Software Development

April 13, 2026

COUNTRY

USA

TEAM SIZE

DURATION

12+ months

BUDGET

INDUSTRY

Logistics

TECHNOLOGIES

Python / PyTorch / ONNX Runtime / TensorRT / NVIDIA Jetson / Azure

table of content

Myroslav Budzanivskyi

Co-Founder & CTO

Discuss a similar project

Talk through scope, risks, and delivery approach with our CTO

Schedule a call

SUMMARY

A multi-site distribution operator runs 100+ warehouses and depots, with a roadmap past 500 sites. They needed continuous stock visibility between periodic cycle counts. We built a camera-driven view of what is physically on the racks and on the floor, and how big it is, reconciled against the WMS in near real time.

The hard part was metrology, not detection. Turning pixels into centimetres with a defensible error bar, on a moving floor, with non-ideal lighting. Three hard constraints shaped the work: raw video could not leave the site, depot-to-centre links were uneven, and the system could not slow the people working the floor.

Client identity, geography, vendor names and exact figures have been generalised at the client's request. The architecture, measurement approach and deployment model described are as delivered.

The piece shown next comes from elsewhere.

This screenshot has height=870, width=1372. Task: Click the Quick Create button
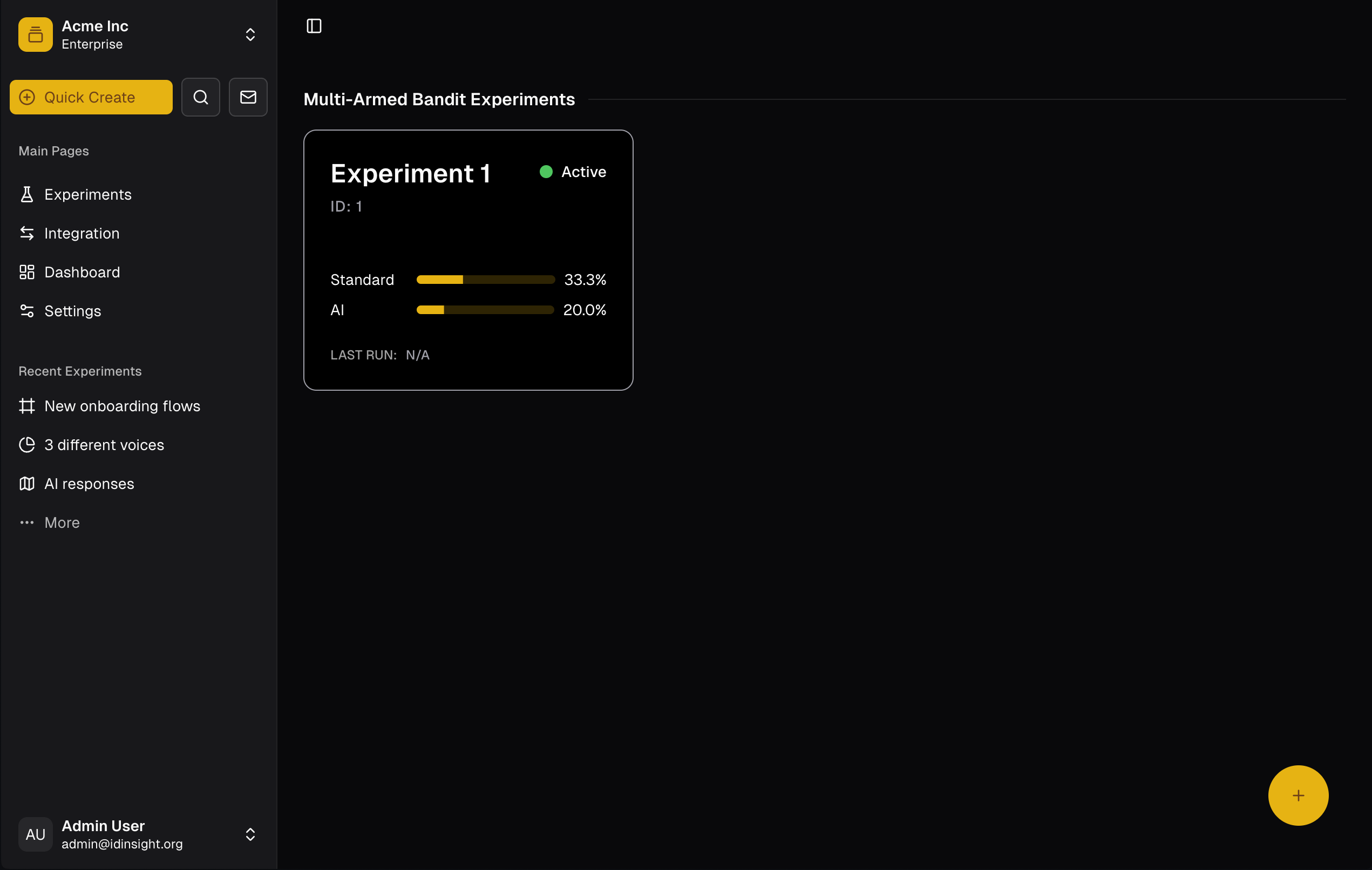click(x=91, y=97)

Client Profile & Strategic Context

Before the engagement, stock visibility ran on a familiar playbook: cycle counts on a schedule, barcode scans at receiving and putaway, and a WMS that treated those inputs as the source of truth. At smaller scale it held up. At the operator's scale, with the expansion roadmap pushing the estate further every quarter, the same approach started accumulating blind spots faster than the operations team could close them.

Between counts, the operator was blind:

Empty pick-faces went unnoticed until a picker arrived to a gap. Wasted travel, missed SLAs.
Mis-stows (item placed in the wrong location on inbound) surfaced days later, by which point downstream picks against that SKU had already failed.
Dimensional data for inbound goods was missing, or keyed by hand at receiving. Cubing errors fed straight into slotting and load planning.

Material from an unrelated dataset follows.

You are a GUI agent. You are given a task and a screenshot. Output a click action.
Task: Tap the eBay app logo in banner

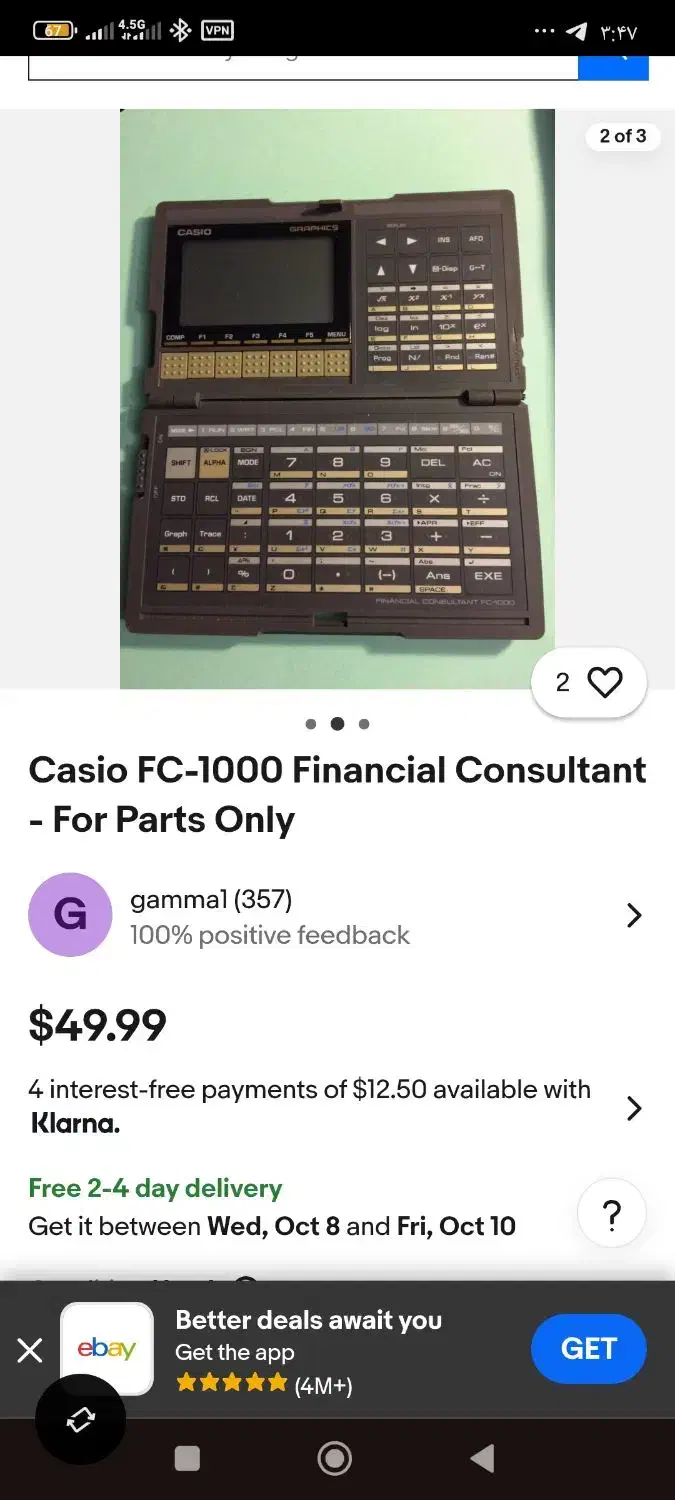point(107,1348)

The net effect at scale: overstated system stock, avoidable stockouts at the pick-face, wasted picker travel, bad cube data flowing into bad slotting and bad load plans.

Objective

Add a continuous, camera-driven view that becomes the primary signal between cycle counts. Counts and barcode scans stay as inputs, no longer as the only stock-truth signal. The view covers presence (what is on each rack right now), quantity (count and fill-state per location), dimensions (length, width, height and volume of inbound goods, measured rather than keyed), and reconciliation against the WMS in near real time.

Three hard constraints

Constraint 1. Raw video cannot leave the site. Site-level privacy and contractual obligations meant footage could not be backhauled to a central cloud. Only derived measurements and events could egress.

Constraint 2. Depot-to-centre links are uneven. Bandwidth and reliability varied across the estate. The system had to operate, and keep measuring, through degraded links and full disconnections, with no central blind spots when connectivity returned.

Constraint 3. The system cannot slow the floor. Pickers, putaway and receiving could not be asked to pose for the camera, stop to confirm a measurement, or scan extra barcodes. Capture had to be passive and in-flow, with no added cycle time.

Why This Was a Measurement Problem

Standard warehouse computer-vision projects stop at "is there something on the rack?" That is a classification or detection task. The brief here required two further steps that most teams under-estimate.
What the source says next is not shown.